AIM's Inability to Convey Inflection
Or: Why You Should Get Out More and Talk to People

AIM. On a college campus, it's an essential form of communication. So popular that AOL doesn't even need to mention its success on their site; it's just a given that everyone uses it. With a massive host of features including chat, file transfer (it was notably implicated as a major MP3 transmission utility by the RIAA a few months back), and multi-person conference, it offers an inexpensive way to communicate with friends. Granted IRC did all of this before (good point rp), but AIM made it easy enough for everyone to use it.

And yet it remains a piss poor medium for truly interpersonal communication. Although the gist of a conversation can be conveyed through written form, the minute details that humans depend on are lost or horribly muted. Inflection, tone, and attitude are all horribly mangled as the user attempts to write as if he or she was speaking. The end result is a loss of intensity and sensitivity. For example, comments intended to be mildly sarcastic are instead sometimes percieved to be direct insults. Another example can be seen in flirting online; a great deal of the innuendo and many of the signs are lost because of the crude form of communication used.

So why do we try?

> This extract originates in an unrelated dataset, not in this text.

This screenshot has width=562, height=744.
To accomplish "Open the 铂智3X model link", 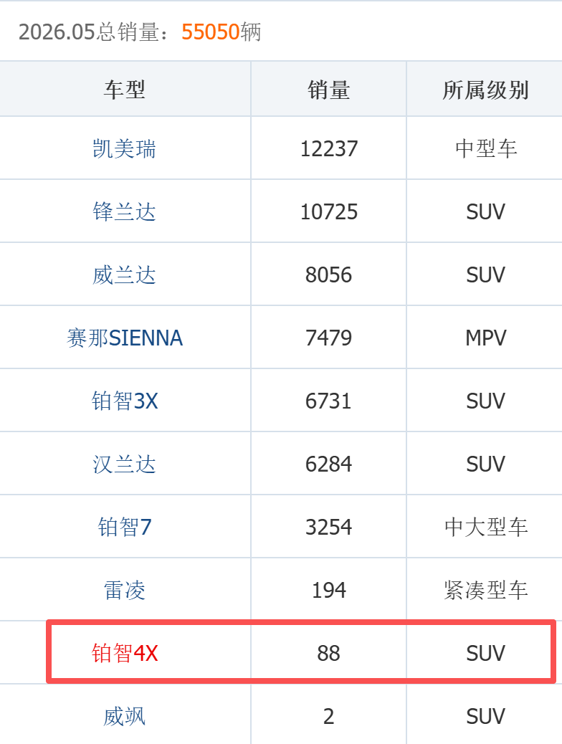I will pyautogui.click(x=124, y=401).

Why not pick up the phone, which at least allows your tone of voice to provide far more information? Perhaps it has something to do with the medium itself; people are comfortable using it. When you IM a friend, it's correspondence. There's a level of detachment there that other forms of conversation are incapable of producing. Especially in the case of flirting with an attractive member of the opposite sex, you often find as many forms of security as you can. Another advantage that since instant messaging is not truly real time, you have plenty of opportunity to compose your thoughts before forming a statement. Often you do not have this luxury in the analog world. Of course, there's also the issue of bandwith. Voice and video require streaming connections that would massacre a modem, while a text message is a few bytes in size.

Perhaps in the future, when bandwith is as plentiful as water, we'll look back and wonder how we got along. Or maybe we'll just assume things were weird back then, and laugh. Technology does that.